**DATA EXTRACTS**.

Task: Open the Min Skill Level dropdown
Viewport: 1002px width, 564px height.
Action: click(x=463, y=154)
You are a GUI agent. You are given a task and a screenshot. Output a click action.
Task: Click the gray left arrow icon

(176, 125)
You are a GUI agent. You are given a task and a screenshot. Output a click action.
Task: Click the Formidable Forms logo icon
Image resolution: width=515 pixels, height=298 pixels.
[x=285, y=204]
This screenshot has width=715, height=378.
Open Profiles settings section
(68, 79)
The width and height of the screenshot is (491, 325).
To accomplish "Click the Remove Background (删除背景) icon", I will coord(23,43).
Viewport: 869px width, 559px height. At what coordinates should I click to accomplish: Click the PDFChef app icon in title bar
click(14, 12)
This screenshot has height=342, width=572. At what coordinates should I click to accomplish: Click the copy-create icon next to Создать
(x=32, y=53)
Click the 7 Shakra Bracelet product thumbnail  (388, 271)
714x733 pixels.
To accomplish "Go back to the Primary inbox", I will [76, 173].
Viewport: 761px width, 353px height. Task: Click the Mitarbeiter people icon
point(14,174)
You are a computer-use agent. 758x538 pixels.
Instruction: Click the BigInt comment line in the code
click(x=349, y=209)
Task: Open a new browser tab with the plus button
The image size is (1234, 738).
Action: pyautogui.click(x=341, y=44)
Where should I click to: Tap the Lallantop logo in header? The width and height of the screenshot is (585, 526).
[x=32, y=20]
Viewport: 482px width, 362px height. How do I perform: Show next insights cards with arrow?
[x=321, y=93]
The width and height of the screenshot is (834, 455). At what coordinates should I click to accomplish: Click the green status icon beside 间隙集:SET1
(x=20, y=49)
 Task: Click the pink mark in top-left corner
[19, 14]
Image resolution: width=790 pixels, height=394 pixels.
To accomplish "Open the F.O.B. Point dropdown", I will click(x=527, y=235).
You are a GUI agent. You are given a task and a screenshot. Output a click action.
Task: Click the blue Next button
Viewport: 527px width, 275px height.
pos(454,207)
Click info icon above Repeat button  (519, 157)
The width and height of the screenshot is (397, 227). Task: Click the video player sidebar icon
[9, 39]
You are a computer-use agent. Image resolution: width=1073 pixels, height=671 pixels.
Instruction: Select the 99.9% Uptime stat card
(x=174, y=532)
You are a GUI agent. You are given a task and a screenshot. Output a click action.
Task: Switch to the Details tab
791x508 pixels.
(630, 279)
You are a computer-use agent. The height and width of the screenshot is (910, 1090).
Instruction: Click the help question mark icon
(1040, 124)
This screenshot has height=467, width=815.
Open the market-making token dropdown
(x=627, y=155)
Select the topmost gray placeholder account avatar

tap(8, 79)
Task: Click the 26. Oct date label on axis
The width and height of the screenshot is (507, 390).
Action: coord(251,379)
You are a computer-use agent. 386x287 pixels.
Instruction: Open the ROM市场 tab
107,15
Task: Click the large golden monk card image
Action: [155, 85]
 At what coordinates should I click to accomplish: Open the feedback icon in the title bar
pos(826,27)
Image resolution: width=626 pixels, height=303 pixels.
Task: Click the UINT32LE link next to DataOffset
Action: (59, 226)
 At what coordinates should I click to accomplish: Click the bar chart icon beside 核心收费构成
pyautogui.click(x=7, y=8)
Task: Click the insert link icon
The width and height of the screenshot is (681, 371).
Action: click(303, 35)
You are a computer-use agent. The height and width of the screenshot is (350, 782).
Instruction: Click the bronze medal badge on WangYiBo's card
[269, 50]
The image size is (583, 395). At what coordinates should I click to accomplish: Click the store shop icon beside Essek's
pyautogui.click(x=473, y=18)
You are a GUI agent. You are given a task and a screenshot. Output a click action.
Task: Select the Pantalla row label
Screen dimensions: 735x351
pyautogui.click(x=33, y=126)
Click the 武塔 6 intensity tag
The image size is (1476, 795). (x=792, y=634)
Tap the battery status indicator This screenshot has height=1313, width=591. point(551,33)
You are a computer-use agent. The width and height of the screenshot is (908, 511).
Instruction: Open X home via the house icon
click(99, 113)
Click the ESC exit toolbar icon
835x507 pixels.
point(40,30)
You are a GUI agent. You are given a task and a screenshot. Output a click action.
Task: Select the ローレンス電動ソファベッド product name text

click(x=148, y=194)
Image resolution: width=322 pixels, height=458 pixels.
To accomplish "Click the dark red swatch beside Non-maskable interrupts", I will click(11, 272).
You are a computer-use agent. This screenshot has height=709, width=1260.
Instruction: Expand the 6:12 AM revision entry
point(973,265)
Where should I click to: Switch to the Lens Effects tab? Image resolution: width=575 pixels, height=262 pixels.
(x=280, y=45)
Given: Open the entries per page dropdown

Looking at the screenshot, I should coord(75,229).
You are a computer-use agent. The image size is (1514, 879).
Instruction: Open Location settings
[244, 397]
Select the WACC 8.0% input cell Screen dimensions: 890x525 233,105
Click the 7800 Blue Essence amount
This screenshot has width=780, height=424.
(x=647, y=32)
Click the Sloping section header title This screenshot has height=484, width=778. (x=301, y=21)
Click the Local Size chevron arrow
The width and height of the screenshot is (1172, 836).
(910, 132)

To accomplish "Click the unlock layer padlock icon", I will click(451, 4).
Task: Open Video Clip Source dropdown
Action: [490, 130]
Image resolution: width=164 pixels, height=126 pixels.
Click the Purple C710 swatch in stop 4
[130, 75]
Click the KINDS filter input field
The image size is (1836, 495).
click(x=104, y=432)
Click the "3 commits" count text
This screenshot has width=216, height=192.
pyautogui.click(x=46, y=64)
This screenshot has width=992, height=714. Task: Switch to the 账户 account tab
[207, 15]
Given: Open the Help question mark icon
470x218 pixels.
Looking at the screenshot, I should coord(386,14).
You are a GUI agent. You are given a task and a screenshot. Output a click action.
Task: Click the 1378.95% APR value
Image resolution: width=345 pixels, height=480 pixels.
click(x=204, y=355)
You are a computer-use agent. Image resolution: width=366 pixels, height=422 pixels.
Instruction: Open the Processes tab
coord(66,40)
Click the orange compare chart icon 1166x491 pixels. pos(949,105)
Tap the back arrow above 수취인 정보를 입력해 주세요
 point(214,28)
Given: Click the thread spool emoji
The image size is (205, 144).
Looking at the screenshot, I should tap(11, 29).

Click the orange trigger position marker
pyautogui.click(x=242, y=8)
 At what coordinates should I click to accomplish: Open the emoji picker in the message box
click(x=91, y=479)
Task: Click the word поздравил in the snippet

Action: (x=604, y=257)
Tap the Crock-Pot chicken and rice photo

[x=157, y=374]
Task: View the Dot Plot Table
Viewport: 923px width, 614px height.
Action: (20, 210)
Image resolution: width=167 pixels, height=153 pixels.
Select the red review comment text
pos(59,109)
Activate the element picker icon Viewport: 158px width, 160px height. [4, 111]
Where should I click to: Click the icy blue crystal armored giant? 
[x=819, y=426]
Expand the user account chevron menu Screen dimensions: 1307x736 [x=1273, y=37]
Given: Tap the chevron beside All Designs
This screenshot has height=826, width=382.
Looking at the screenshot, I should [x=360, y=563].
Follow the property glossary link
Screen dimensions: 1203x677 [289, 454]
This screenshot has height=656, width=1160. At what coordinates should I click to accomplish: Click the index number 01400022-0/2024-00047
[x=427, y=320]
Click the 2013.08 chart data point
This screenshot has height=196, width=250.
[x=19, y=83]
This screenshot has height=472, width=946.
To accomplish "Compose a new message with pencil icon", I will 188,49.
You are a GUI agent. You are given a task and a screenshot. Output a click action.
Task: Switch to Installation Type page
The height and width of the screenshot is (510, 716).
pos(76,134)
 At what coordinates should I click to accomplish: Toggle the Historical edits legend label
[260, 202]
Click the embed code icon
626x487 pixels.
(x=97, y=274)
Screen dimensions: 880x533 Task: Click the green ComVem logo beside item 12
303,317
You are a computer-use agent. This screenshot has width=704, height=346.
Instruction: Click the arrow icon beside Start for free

**AIM OF THE EXERCISE**. Across the listing above, tally the lines that include "button". Only the total is wanted.

**SOLUTION**. 3